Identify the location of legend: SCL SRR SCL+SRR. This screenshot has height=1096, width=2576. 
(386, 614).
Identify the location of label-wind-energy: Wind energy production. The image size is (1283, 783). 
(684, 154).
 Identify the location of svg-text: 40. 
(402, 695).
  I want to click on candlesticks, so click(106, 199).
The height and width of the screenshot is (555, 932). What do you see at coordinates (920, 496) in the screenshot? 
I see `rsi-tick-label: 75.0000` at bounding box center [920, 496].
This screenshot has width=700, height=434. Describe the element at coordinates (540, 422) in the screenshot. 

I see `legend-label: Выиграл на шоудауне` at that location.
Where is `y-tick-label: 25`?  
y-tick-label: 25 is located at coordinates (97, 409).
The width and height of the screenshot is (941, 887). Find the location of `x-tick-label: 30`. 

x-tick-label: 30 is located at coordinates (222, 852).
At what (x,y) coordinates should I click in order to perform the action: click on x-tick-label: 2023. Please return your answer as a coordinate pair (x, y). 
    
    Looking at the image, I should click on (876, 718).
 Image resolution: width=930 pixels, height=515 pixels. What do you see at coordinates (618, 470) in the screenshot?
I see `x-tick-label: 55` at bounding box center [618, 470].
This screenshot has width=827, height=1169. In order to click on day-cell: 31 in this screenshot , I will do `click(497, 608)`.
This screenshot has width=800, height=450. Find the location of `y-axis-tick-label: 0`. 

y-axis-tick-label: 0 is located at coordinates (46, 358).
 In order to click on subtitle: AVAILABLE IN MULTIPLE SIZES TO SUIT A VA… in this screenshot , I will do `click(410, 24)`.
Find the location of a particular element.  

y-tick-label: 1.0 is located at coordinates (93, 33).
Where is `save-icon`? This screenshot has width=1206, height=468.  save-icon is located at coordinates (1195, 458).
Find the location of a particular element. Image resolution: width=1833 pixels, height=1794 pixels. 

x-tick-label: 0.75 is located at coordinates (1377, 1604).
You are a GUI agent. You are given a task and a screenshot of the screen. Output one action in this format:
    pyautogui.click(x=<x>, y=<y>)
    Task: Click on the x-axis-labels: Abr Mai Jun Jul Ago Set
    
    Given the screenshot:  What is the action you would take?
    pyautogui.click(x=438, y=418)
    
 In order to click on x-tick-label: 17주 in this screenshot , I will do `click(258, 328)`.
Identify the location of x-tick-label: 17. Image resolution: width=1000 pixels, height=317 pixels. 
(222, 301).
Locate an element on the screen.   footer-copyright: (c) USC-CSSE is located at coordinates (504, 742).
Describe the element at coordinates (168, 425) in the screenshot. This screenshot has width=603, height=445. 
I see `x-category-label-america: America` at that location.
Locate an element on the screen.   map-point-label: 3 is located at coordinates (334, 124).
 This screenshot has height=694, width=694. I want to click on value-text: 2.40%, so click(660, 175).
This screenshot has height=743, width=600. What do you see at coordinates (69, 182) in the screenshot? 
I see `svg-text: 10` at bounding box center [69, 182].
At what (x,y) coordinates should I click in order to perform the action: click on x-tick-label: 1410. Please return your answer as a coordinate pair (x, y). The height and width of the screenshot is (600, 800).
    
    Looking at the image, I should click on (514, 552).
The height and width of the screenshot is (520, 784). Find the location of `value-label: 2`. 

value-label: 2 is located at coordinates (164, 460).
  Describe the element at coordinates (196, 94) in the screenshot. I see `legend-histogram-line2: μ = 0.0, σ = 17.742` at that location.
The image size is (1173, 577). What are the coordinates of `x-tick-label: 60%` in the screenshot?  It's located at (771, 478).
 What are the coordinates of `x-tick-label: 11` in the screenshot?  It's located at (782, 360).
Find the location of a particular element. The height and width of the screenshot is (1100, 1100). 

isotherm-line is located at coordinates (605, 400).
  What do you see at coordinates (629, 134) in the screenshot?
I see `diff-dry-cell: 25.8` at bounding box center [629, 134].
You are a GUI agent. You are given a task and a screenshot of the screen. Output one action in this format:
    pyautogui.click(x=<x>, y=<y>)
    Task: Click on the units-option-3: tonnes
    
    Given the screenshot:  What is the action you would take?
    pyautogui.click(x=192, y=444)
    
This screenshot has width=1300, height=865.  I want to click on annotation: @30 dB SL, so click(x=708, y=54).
===============
What this task involves: Rewrite the data from its start through the line containing "I want to click on candlesticks, so", replacing "location" with "position" and leaving everything else unchanged.

Result of the exercise:
Identify the position of legend: SCL SRR SCL+SRR. This screenshot has height=1096, width=2576. 
(386, 614).
Identify the position of label-wind-energy: Wind energy production. The image size is (1283, 783). 
(684, 154).
 Identify the position of svg-text: 40. 
(402, 695).
  I want to click on candlesticks, so click(106, 199).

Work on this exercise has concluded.